Records from a data collection
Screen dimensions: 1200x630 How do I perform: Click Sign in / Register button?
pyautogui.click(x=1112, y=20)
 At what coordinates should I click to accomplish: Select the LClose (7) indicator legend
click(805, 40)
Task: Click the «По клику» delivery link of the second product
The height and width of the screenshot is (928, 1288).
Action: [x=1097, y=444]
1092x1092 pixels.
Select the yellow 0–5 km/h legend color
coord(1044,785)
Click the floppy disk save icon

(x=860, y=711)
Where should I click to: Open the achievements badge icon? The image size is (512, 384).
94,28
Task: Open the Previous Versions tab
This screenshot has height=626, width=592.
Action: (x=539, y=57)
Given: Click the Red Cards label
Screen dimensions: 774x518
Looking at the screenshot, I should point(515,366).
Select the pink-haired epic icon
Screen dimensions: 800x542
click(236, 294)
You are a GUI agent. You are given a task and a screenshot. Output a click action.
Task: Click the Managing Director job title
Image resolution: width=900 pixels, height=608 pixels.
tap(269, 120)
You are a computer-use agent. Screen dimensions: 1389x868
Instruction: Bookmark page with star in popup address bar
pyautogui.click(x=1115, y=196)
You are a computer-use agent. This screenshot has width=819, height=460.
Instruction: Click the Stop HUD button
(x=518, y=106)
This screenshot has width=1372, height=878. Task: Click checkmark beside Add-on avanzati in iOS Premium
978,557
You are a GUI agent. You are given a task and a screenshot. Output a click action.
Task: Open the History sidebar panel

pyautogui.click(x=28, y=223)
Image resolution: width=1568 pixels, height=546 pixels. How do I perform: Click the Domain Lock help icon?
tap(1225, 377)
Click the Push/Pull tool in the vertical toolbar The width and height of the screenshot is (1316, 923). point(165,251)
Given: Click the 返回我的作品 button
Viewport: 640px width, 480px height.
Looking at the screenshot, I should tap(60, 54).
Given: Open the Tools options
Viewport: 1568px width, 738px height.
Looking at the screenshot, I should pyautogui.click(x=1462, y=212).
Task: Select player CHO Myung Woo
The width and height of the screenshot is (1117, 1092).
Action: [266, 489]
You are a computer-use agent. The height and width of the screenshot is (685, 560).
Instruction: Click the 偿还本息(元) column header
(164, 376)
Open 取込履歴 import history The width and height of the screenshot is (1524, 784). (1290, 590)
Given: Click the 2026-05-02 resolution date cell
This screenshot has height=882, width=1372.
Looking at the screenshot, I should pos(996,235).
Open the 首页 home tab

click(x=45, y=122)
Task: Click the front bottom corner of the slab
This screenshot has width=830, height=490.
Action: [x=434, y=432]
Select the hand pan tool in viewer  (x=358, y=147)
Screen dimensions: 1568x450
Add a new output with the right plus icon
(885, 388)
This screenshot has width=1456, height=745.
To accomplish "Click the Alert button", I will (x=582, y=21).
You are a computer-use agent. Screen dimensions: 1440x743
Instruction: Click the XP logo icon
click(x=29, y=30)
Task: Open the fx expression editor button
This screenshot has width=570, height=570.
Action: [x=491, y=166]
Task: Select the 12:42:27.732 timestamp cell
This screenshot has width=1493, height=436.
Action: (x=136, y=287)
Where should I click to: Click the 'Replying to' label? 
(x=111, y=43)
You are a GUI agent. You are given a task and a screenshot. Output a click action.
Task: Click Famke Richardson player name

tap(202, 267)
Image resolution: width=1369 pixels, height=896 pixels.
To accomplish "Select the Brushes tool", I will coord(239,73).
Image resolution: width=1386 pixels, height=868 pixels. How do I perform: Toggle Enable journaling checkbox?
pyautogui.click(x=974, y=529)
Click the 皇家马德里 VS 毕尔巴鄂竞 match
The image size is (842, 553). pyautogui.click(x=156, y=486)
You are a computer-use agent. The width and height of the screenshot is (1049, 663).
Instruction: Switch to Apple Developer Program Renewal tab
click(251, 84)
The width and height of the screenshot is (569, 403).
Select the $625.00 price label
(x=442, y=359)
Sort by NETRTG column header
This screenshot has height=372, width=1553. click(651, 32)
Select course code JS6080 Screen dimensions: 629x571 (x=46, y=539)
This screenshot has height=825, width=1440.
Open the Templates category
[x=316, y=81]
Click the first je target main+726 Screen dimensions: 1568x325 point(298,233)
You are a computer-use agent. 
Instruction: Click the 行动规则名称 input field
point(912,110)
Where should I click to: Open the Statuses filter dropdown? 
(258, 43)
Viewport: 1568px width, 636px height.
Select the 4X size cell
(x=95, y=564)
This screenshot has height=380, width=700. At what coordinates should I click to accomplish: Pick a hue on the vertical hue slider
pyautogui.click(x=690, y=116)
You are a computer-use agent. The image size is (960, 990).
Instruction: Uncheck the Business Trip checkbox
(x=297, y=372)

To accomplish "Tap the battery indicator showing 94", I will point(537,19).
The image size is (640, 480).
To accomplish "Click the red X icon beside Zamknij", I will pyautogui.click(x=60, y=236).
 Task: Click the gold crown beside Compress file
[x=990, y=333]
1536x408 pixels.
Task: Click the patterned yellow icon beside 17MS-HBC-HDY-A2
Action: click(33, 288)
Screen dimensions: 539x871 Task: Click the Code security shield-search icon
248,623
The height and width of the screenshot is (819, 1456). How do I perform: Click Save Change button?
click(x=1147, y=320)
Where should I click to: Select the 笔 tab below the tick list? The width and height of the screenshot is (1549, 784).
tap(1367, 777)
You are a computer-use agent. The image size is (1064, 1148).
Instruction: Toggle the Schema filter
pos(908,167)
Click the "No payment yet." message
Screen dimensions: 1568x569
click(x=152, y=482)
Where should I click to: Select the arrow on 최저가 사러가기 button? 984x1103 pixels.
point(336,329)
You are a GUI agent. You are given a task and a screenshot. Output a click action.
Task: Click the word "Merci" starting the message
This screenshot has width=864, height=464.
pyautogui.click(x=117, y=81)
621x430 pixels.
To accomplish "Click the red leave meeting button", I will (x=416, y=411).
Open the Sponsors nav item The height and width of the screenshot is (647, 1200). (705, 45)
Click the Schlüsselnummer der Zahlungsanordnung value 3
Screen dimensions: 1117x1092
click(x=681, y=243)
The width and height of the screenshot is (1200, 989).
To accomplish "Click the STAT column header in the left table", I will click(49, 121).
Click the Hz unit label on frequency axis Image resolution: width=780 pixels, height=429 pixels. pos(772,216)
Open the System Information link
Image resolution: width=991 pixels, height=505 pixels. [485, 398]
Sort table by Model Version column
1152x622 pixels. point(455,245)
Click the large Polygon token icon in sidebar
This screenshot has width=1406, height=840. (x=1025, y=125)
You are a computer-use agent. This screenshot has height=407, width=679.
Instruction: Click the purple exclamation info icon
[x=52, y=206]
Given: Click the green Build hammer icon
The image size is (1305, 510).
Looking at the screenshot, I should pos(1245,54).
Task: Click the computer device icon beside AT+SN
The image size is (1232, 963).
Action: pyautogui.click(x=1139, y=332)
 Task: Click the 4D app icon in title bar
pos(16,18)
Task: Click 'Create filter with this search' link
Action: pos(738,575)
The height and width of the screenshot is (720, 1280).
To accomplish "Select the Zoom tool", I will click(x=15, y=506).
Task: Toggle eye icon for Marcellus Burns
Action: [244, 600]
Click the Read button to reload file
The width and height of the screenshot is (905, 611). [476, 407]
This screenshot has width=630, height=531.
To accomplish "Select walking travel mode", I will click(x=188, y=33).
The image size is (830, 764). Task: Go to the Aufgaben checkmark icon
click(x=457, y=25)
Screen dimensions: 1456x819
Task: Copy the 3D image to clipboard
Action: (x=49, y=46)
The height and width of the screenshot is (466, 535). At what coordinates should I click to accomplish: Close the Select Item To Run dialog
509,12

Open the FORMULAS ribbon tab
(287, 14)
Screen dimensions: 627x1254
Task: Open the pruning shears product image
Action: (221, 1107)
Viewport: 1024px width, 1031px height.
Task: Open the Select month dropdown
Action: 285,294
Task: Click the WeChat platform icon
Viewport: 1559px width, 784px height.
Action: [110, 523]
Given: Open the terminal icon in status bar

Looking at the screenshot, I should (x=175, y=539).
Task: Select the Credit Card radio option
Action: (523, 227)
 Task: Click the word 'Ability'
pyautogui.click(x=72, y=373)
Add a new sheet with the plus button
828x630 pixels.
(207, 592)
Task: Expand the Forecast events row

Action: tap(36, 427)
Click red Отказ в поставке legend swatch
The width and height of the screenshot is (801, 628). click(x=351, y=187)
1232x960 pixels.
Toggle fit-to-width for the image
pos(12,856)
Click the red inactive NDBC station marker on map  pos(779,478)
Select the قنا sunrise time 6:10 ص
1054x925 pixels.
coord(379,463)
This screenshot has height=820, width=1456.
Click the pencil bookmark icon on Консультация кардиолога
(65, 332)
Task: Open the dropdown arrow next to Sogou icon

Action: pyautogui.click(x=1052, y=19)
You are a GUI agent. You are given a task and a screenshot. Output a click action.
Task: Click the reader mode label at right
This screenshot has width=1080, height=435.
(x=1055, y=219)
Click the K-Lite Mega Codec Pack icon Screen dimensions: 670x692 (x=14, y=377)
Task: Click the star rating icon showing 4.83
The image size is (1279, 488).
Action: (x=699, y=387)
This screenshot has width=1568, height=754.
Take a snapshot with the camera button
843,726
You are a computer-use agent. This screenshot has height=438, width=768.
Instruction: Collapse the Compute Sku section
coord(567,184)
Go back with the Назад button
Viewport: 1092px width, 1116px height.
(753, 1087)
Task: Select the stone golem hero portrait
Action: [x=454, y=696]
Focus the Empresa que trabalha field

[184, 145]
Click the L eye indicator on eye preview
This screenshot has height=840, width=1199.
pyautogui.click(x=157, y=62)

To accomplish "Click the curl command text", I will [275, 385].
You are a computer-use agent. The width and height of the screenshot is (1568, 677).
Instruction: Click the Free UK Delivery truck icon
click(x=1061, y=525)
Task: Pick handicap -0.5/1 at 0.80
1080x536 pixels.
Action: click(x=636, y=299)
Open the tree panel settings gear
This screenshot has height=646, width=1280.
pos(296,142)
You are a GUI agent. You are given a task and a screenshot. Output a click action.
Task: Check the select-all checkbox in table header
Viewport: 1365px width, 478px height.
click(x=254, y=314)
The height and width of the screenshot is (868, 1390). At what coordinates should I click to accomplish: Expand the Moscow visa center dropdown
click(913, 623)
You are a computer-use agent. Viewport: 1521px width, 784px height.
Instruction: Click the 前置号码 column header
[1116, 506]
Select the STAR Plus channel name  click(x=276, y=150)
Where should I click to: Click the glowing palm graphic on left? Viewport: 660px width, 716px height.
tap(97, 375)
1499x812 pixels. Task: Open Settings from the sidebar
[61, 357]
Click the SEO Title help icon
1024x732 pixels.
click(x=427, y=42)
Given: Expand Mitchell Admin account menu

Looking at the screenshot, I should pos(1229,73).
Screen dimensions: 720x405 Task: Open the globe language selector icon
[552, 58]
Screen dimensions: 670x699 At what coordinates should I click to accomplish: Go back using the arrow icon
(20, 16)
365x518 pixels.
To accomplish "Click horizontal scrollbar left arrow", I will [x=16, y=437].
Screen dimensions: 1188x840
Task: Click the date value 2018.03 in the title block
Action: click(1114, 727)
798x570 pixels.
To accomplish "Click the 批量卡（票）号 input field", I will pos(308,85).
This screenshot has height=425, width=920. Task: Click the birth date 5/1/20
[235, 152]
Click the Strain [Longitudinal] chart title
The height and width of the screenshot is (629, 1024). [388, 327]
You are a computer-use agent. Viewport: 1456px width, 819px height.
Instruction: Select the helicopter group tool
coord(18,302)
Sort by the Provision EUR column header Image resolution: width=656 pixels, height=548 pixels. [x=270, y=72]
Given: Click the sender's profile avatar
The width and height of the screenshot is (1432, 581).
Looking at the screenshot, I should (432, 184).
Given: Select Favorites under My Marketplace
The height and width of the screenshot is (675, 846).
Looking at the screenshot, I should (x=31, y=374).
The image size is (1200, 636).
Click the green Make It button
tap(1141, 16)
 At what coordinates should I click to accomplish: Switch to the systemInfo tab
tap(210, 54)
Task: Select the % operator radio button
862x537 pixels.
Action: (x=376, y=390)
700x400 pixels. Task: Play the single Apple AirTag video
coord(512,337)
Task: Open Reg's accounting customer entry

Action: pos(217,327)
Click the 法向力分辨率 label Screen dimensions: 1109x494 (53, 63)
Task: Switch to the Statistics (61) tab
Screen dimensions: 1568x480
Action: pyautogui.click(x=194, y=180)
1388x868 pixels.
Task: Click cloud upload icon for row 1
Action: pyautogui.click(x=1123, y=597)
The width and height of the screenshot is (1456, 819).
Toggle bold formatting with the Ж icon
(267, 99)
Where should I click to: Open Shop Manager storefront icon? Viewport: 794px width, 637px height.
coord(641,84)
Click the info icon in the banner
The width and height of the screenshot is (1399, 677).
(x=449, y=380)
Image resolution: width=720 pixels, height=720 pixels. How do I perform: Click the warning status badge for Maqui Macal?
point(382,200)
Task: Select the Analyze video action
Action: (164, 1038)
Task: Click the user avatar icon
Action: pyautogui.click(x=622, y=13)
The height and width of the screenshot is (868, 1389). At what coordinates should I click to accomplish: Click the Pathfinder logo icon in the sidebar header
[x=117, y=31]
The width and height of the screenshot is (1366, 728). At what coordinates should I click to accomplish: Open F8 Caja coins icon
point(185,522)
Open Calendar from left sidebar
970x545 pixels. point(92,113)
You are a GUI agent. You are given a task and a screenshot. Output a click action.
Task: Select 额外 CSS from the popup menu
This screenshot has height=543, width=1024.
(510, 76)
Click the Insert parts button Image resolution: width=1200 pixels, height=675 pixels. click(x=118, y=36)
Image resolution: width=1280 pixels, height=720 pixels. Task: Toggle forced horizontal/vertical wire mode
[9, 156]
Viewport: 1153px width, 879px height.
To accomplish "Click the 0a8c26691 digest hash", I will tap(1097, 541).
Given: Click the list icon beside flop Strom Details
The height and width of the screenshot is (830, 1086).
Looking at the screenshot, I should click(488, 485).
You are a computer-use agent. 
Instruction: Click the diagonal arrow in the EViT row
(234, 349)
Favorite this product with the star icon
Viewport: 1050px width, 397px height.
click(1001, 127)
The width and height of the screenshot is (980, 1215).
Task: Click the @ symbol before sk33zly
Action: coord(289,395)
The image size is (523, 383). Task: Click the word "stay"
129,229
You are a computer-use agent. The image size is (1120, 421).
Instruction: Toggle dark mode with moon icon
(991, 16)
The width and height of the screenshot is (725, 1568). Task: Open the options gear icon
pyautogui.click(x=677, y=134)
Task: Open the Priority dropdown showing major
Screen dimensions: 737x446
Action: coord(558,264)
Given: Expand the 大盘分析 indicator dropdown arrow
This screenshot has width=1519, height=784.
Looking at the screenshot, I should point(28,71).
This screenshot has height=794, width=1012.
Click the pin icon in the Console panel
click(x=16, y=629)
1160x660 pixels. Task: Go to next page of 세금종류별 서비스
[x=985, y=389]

WHAT YOU HAVE TO DO.
Counting only lines that hold the word "showing", state how many there are in the data. Write the number alone.

REPLY TO THE EXERCISE.
3